Caffeine Sensitizes Human H358 Cell Line to p53-mediated Apoptosis by Inducing Mitochondrial Translocation and Conformational Change of BAX Protein

• Published in: The Journal of biological chemistry Vol. 276; no. 42; pp. 38980 - 38987
• Main Authors: Dubrez, Laurence, Coll, Jean-Luc, Hurbin, Amandine, Solary, Eric, Favrot, Marie-Christine
• Format: Journal Article
• Language: English
• Published: United States Elsevier Inc 19.10.2001; American Society for Biochemistry and Molecular Biology
• Subjects: Antineoplastic Agents - pharmacology; Antineoplastic Agents, Phytogenic - pharmacology; Apoptosis; BAX protein; bcl-2-Associated X Protein; Blotting, Western; Caffeine - pharmacology; Cell Death; Cell Line; Central Nervous System Stimulants - pharmacology; Cisplatin - pharmacology; Cytosol - metabolism; Dose-Response Relationship, Drug; Etoposide - pharmacology; Genes, p53 - genetics; Humans; Life Sciences; Mitochondria - metabolism; Nucleic Acid Synthesis Inhibitors - pharmacology; p53 protein; Plasmids - metabolism; Protein Conformation; Protein Transport; Proto-Oncogene Proteins - metabolism; Proto-Oncogene Proteins c-bcl-2 - biosynthesis; Proto-Oncogene Proteins c-bcl-2 - chemistry; Transfection; Tumor Cells, Cultured; Tumor Suppressor Protein p53 - biosynthesis; Vincristine - pharmacology; Xanthines - pharmacology; apoptosis; caffeine; BAX conformation; NSCLC; BAX translocation; p53
• ISSN: 0021-9258; 1083-351X
• DOI: 10.1074/jbc.M102683200

The mechanisms involved in p53-mediated cell death remain controversial.

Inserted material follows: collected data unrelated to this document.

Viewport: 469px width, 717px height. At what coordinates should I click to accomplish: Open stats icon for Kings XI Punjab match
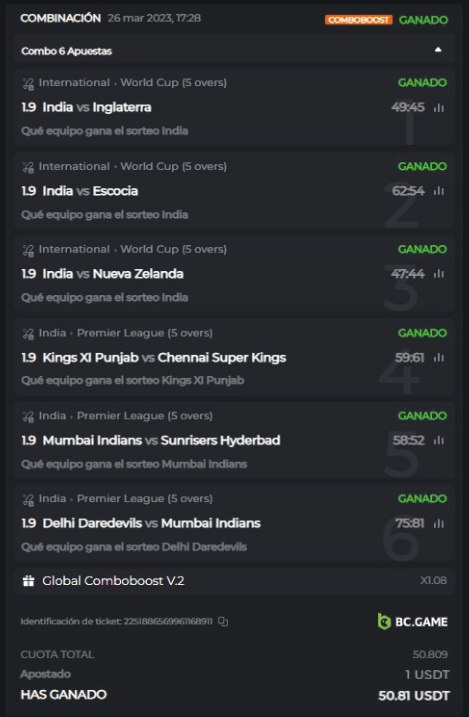click(x=439, y=358)
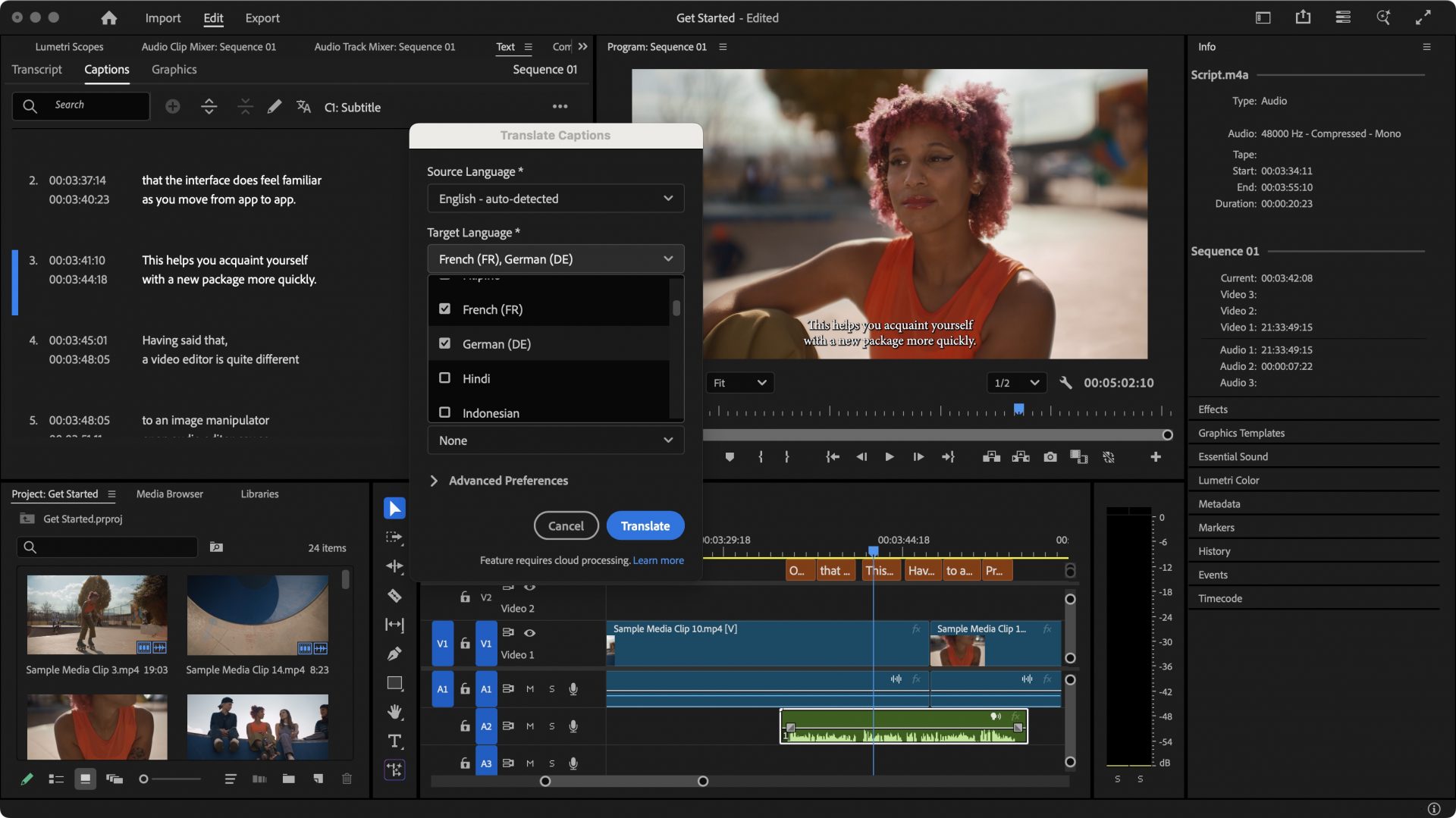This screenshot has width=1456, height=818.
Task: Click the Home icon in the top bar
Action: pos(109,17)
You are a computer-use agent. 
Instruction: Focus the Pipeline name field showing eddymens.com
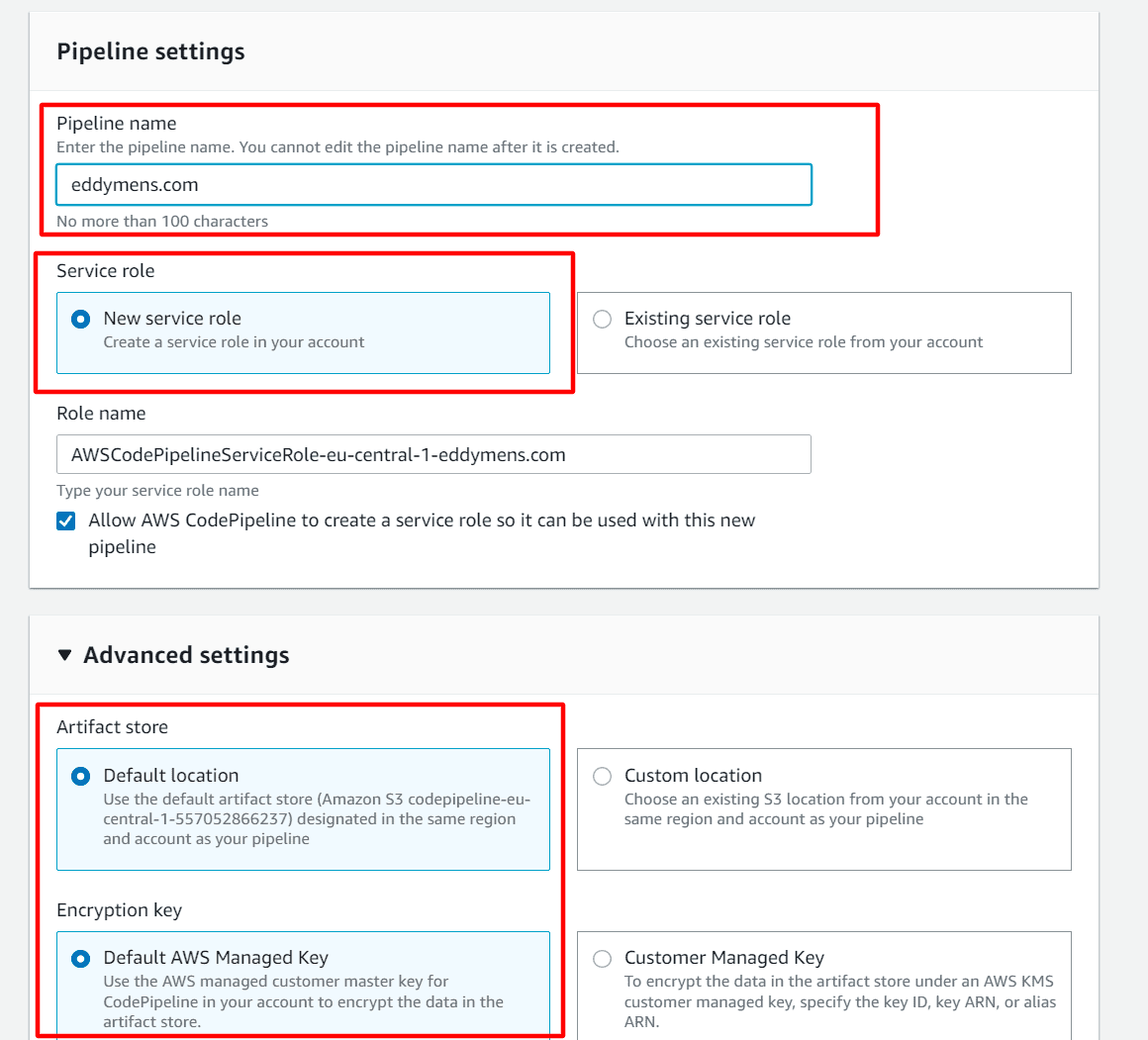[x=433, y=184]
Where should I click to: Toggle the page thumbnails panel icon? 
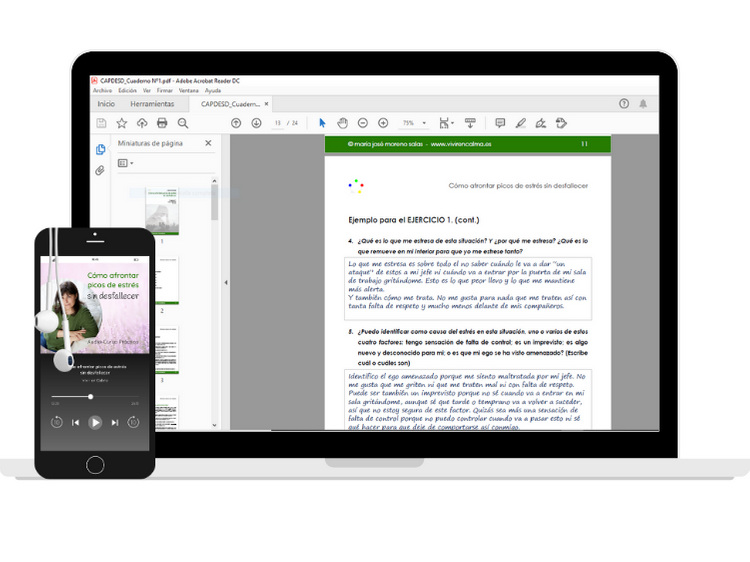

In the present study, we investigated this cell death pathway by stably transfecting the p53-null H358 cell line with a tetracycline-dependent wild type p53-expressing vector. Restoration of p53 triggered a G2/M cell cycle arrest and enhanced BAX protein expression, without inducing apoptosis or potentiating the cytotoxic effect of etoposide, vincristine, and cis-platinum. Accordingly, overexpression of BAX in H358 cells, through stable transfection of a tetracycline-regulated expression vector, did not induce cell death. Interestingly, the methylxanthine caffeine (4 mm) promoted the translocation of BAX from the cytosol to the mitochondria. In the setting of an overexpression of BAX, caffeine induced a conformational change of the protein and apoptosis. The consequences of caffeine were independent of its cell cycle-related activities. All together, caffeine synergizes with p53 for inducing cell death through a cell cycle-independent mechanism, involving mitochondrial translocation and conformational change of BAX protein.